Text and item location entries
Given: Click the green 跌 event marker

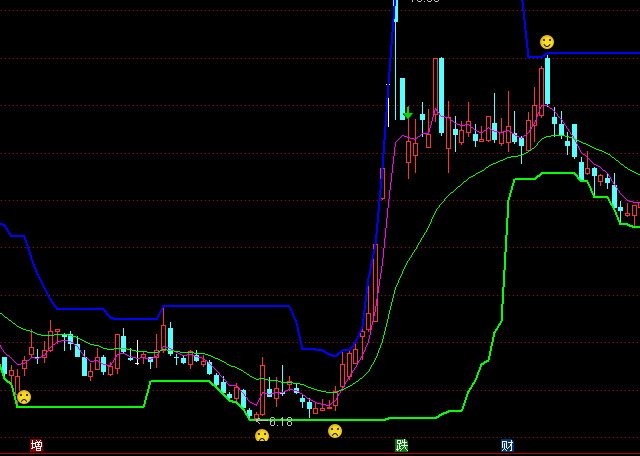Looking at the screenshot, I should point(402,445).
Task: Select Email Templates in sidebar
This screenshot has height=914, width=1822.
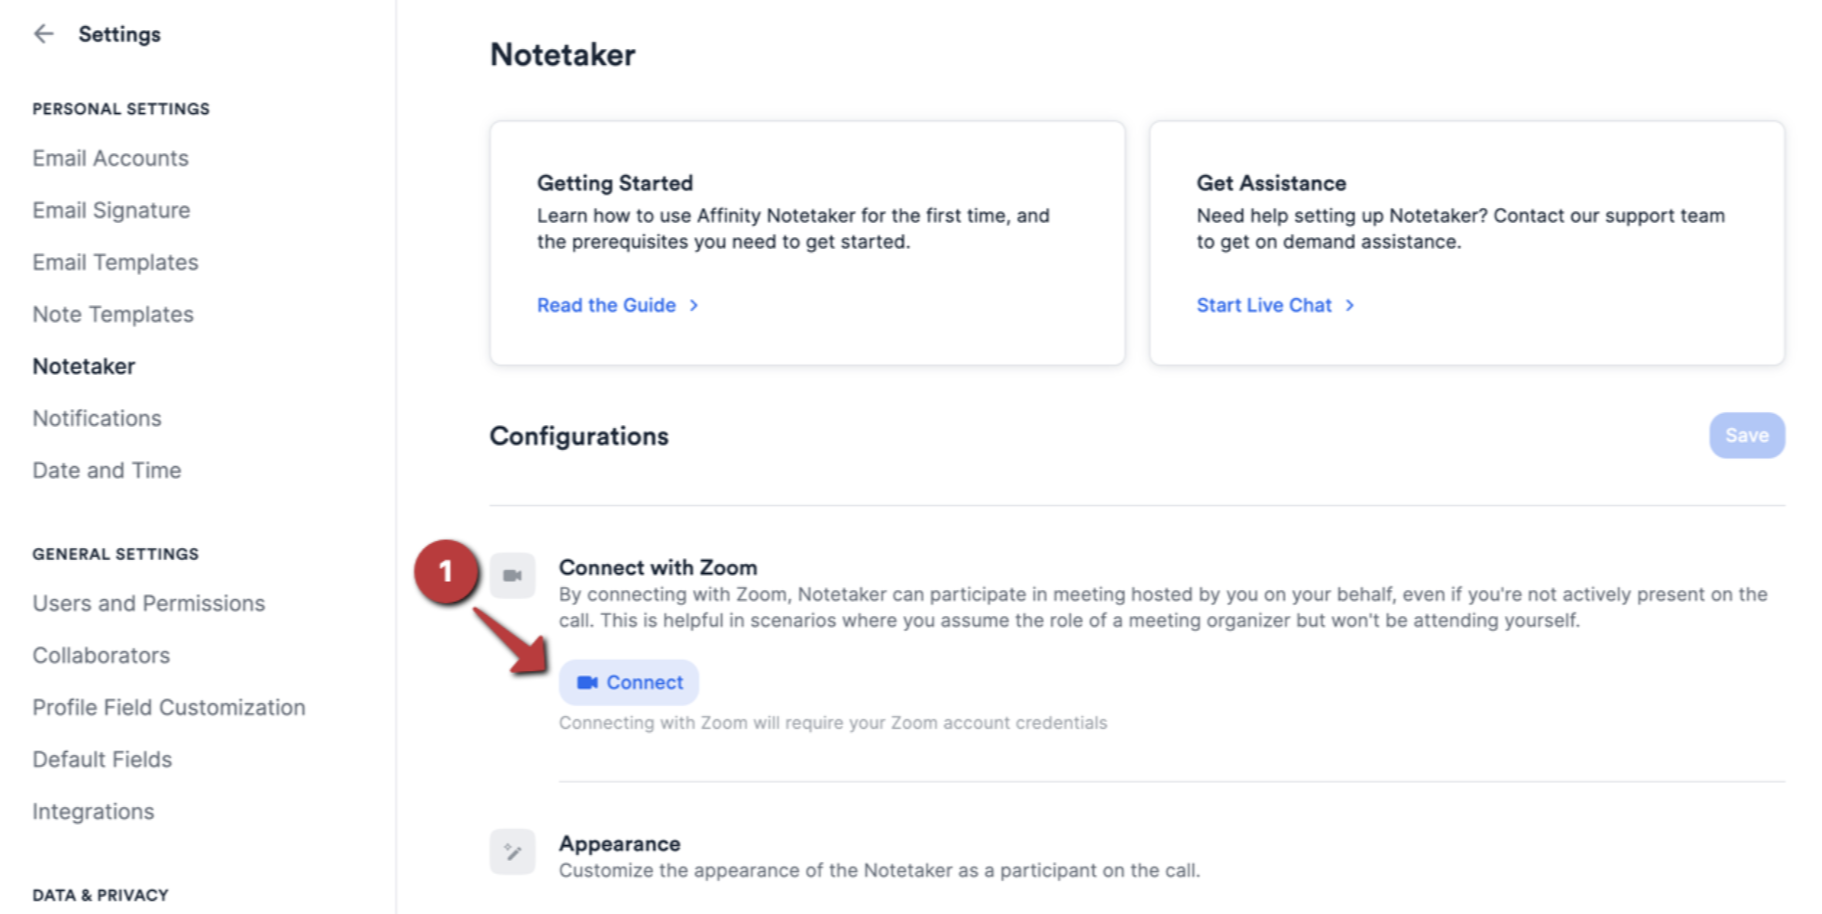Action: point(115,262)
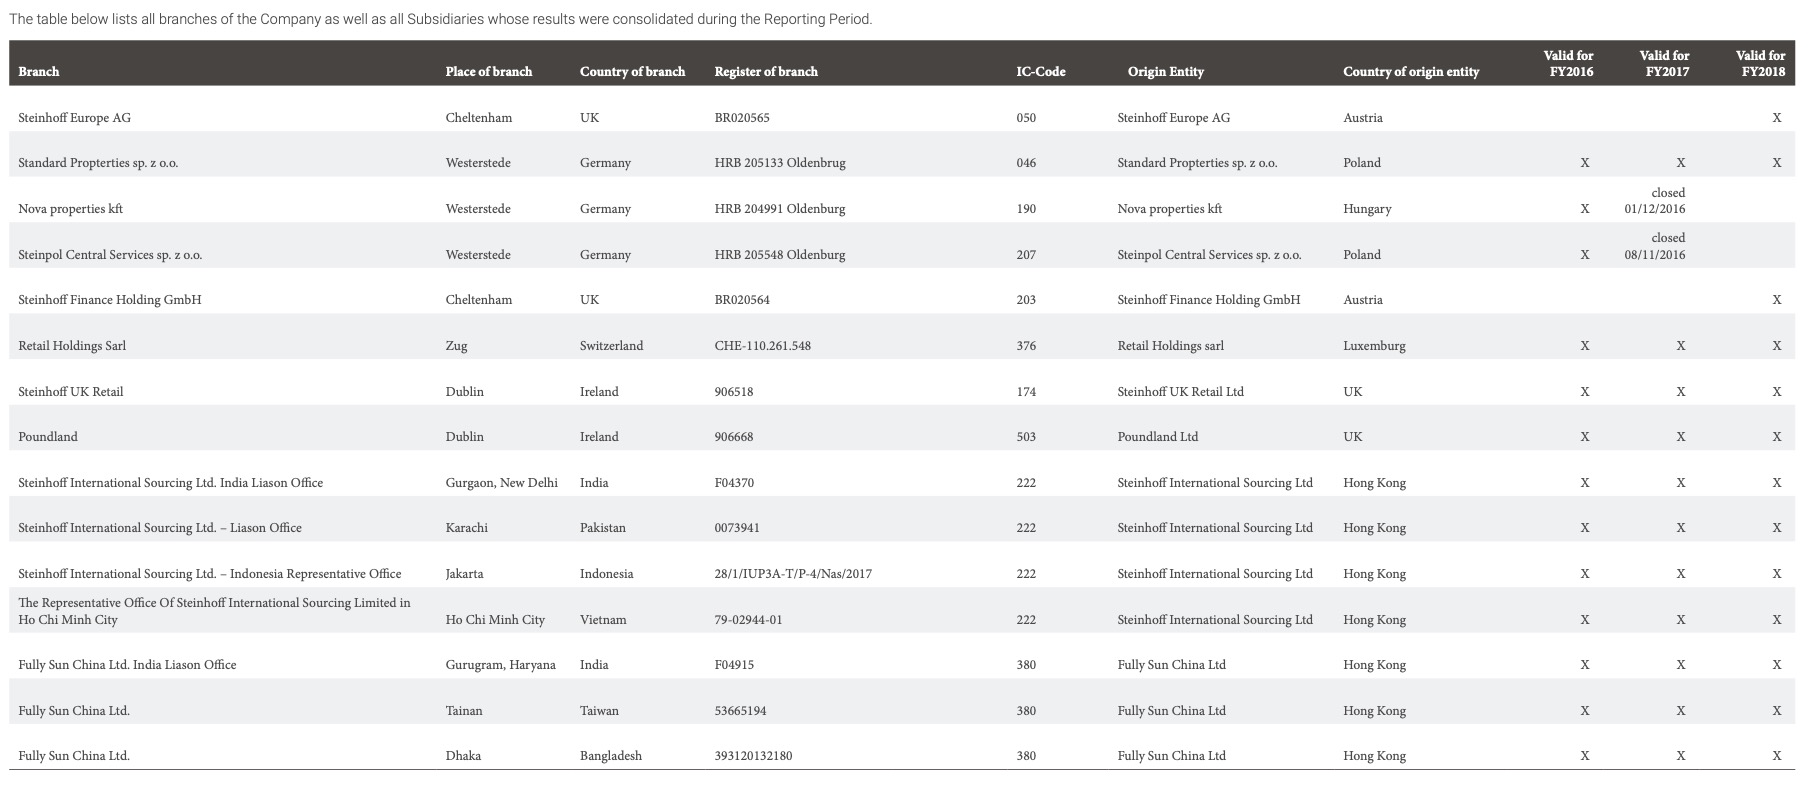Screen dimensions: 1808x786
Task: Select the Ho Chi Minh City place cell
Action: (x=495, y=620)
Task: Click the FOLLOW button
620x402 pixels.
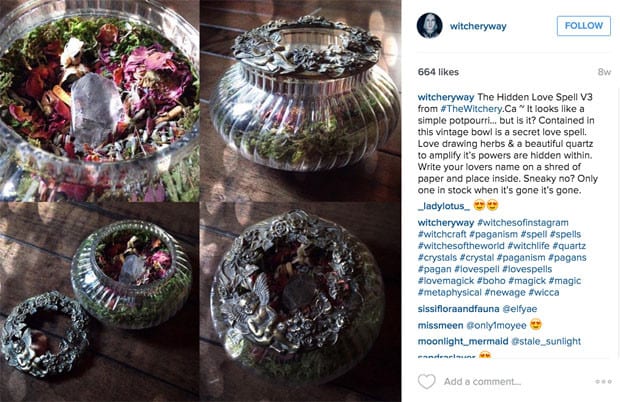Action: (584, 26)
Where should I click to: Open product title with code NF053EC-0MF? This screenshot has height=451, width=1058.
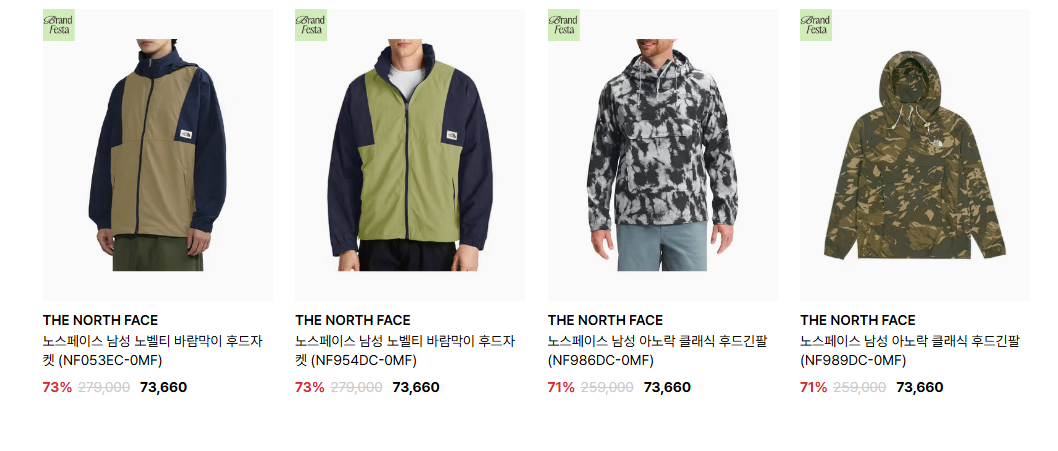coord(152,351)
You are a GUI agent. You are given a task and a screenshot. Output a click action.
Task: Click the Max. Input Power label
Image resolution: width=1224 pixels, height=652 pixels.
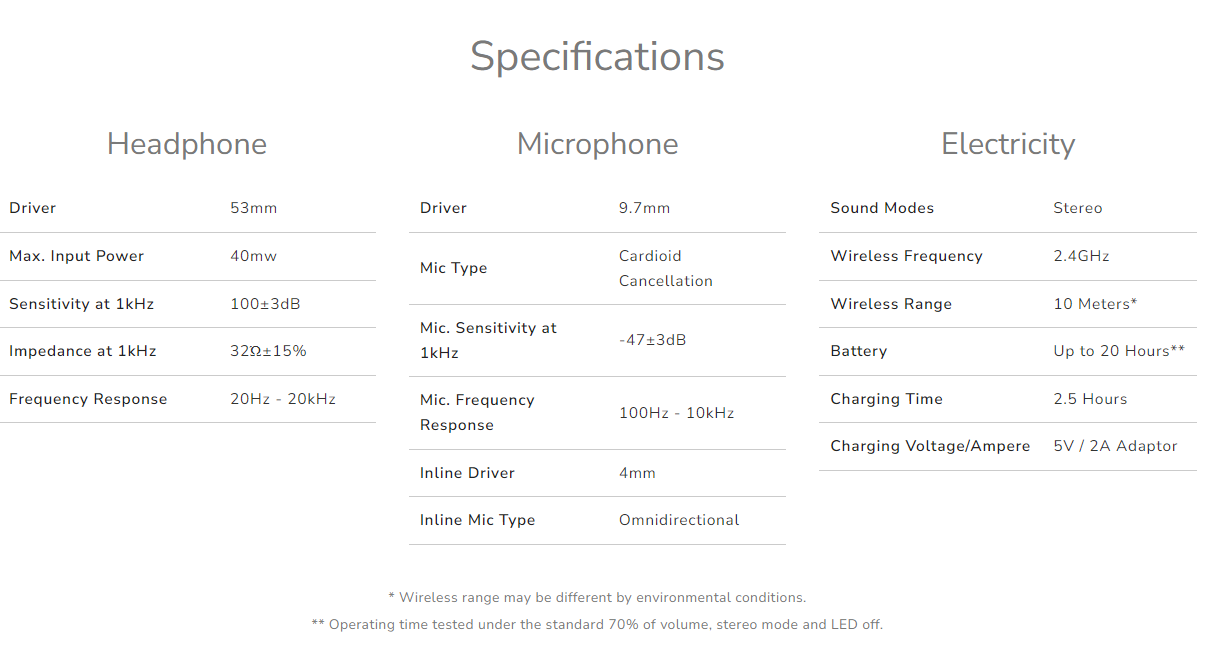point(77,256)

Stated task:
Write out all the items above line for line, with the pictures left out.

Result for this task:
Given: Click the green 跌 event marker

Looking at the screenshot, I should point(402,445).
Task: Select Email Templates in sidebar
This screenshot has height=914, width=1822.
Action: point(115,262)
Screen dimensions: 1808x786
Task: Select the Ho Chi Minh City place cell
Action: (x=495, y=620)
Task: Click the FOLLOW button
620x402 pixels.
Action: (584, 26)
Where should I click to: Open product title with code NF053EC-0MF? This screenshot has height=451, width=1058.
coord(152,351)
You are a GUI agent. You are given a task and a screenshot. Output a click action.
Task: Click the Max. Input Power label
Image resolution: width=1224 pixels, height=652 pixels.
point(77,256)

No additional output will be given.